[Mailman-Developers] Protecting email addresses from spam harvesters

Tue, 26 Feb 2002 00:56:45 -0500

> You can argue that "barry at zope.com" isn't obfuscated enough, and
> you might be right.  I'm against any image or JavaScript approach to
> protecting these because I really do want to keep Mailman's web
> interface as pedestrian as possible.  In principle I don't mind if
> JavaScript or images are used, but they should never be the only way
> to navigate a Mailman site.  Mailman must degrade gracefully for
> browsers that either don't support these features or have them
> disabled.  I'd do the same with cookies if I could figure out how to
> do low-frustration-factor authentication without them.

>>>>> "JRA" == Jay R Ashworth <jra@baylink.com> writes:

    JRA> And, of course, if it *will* degrade, then address-snarfers
    JRA> will figure out how to *make* it degrade, so it's not worth
    JRA> doing in the first place, at least not for *that* reason.

Agreed.

> MM3 will likely integrate admin addresses and list memberships into an
> object called a "roster" (essentially just a list of email addresses).
> This will let us define a pipeline for each roster, which could
> include a spam filter that performs an action based on some criteria
> (e.g. drop it, reject it, mark a header, etc.).  So we can do more
> protection on the -owner address than we can do now (without
> hacking).

    JRA> I do see one problem here, and I don't know if you already
    JRA> address it below.  [ looks ] You don't; it's this: if the
    JRA> list-owner addresses go through the MM machinery, as well,
    JRA> then they too can die if MM crashes the wrong way.

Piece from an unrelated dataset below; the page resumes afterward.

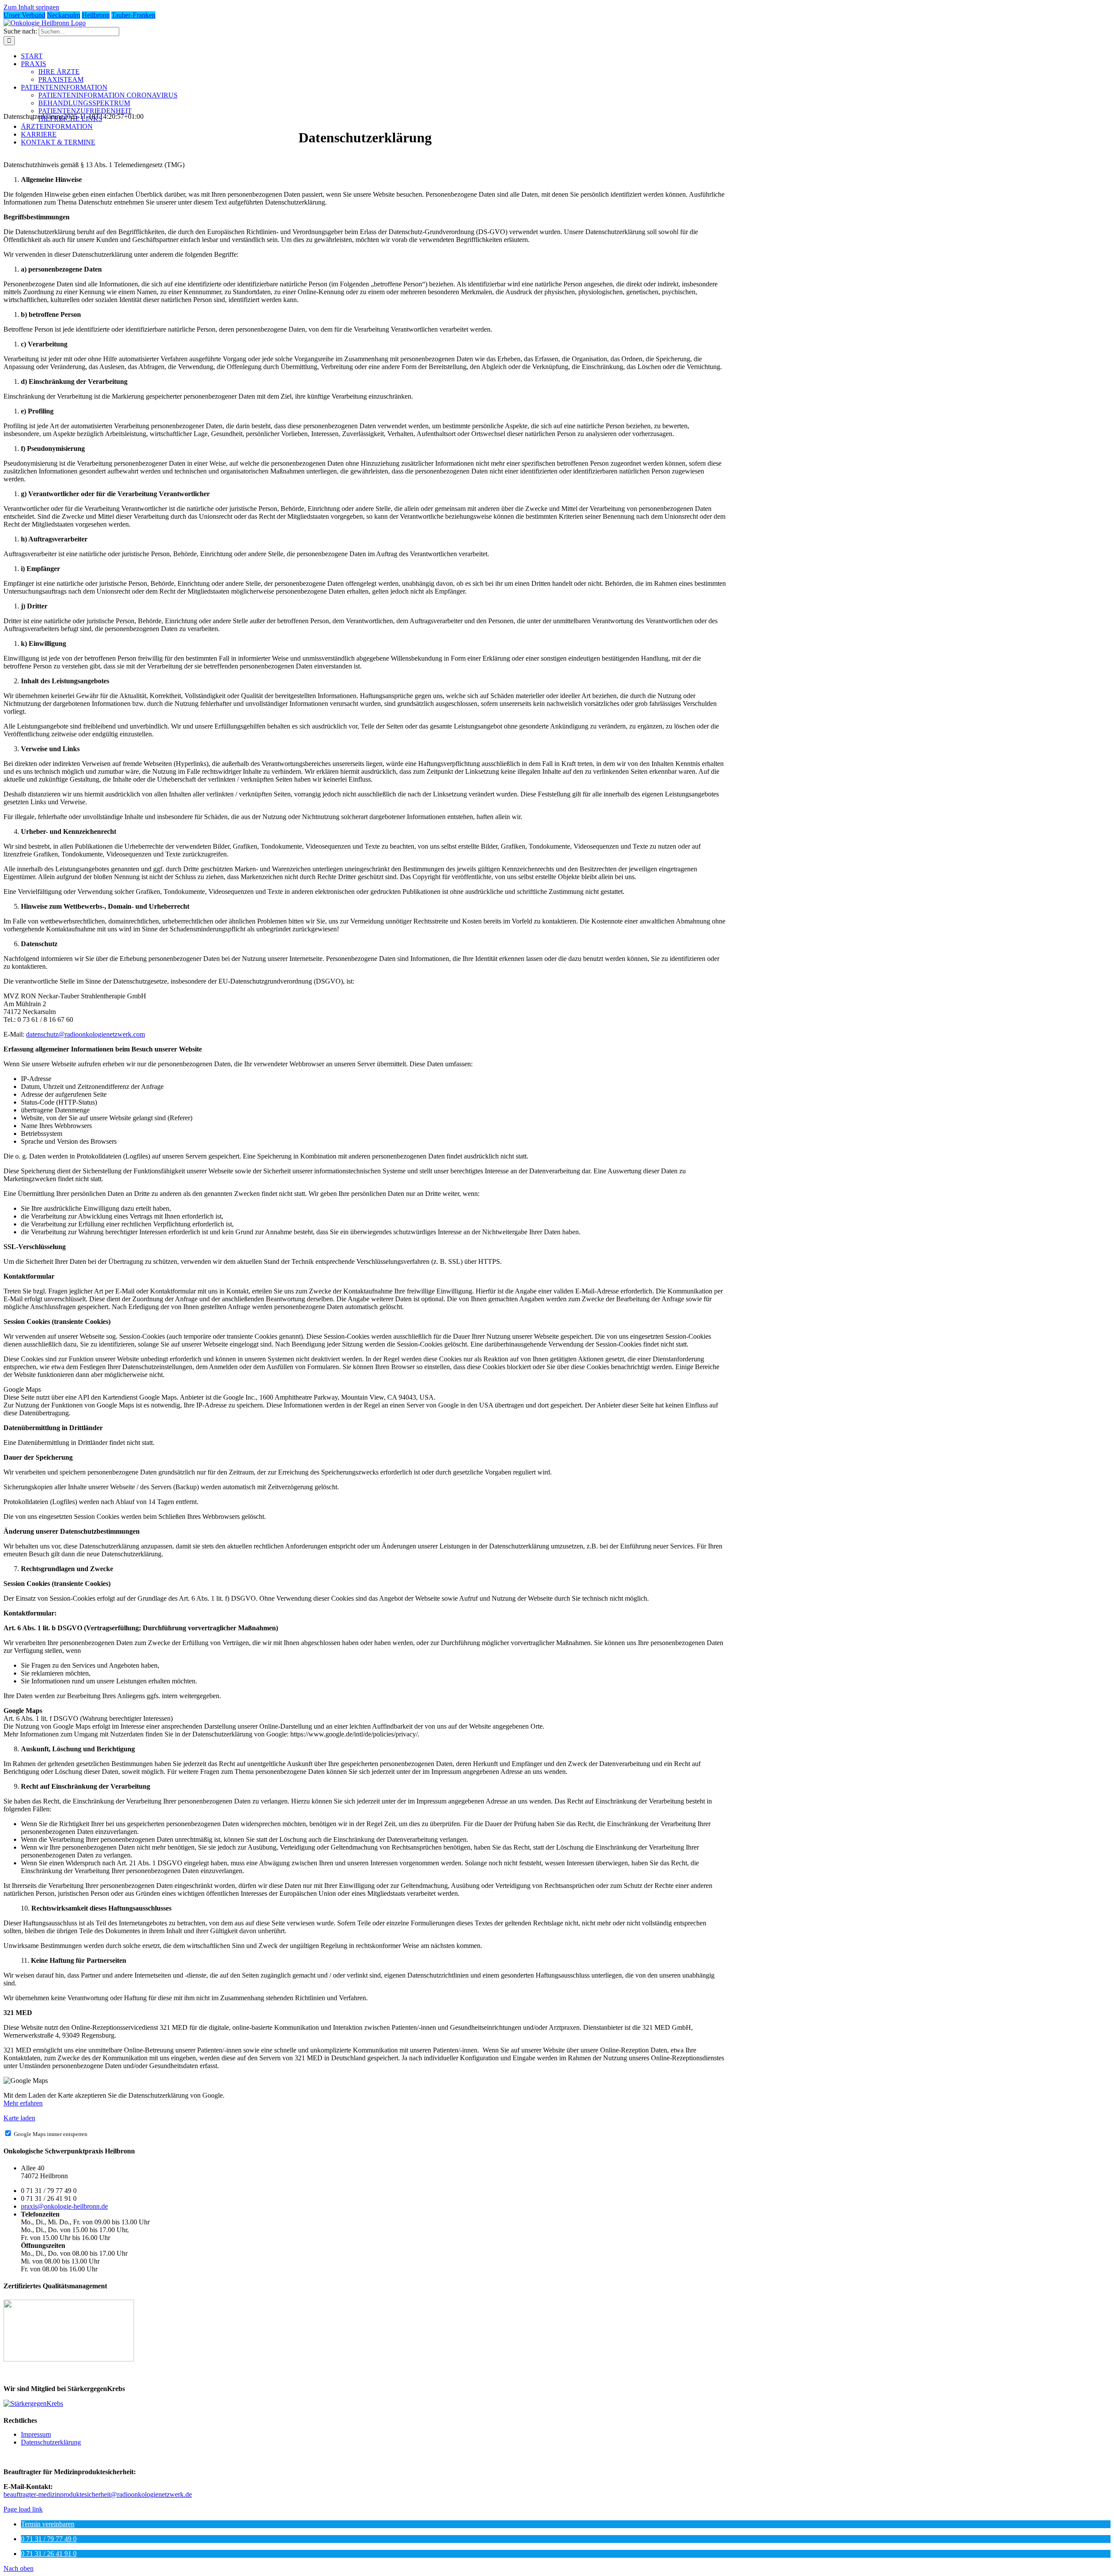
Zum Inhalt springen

    JRA> This implies, as I believe has already been discussed, that
    JRA> the *server* admin address must be publicly accessible, not
    JRA> be piped into MailMan at all, and preferably, should actually
    JRA> not even be handled by the same machine...  ("Single point of
    JRA> failure")

Well, what machine it's handled by isn't Mailman's business, but you
do have a point.  Until recently, I recommended that you install
aliases `mailman' and `mailman-owner', but now I recommend that
`mailman' be an actual list, and it is from this list that things like
password reminders look to come from.  Also, if the site list gets a
bounce, it'll check all the existing lists for a match against the
bouncing address.

You make the valid point that if the Mailman system were to break,
you'd have no way to contact the site administrator, save for typical
aliases like postmaster.  It seems like you want:

- A non-list, plain alias to contact the human in case of emergency

- Some place that password reminders come from.  Since this will be
  receiving bounces, it ought to be a real list.

- A site-wide list of maintainers of the site who can take care of
  normal operations (i.e. panicky unsubscription requests).

Perhaps #3 can be the same as #1 for those sites that have a
collaborative management arrangement.  So the question is, what do we
call the alias and what do we call the list?  I have definitely seen
people try to send mail commands to `mailman@python.org' and from my
Majordomo days, this seems like a reasonable thing to (eventually)
implement.  Is it sufficient to recommend that postmaster@ point to a
real human, not a list, and leave mailman@dom.ain a normal list?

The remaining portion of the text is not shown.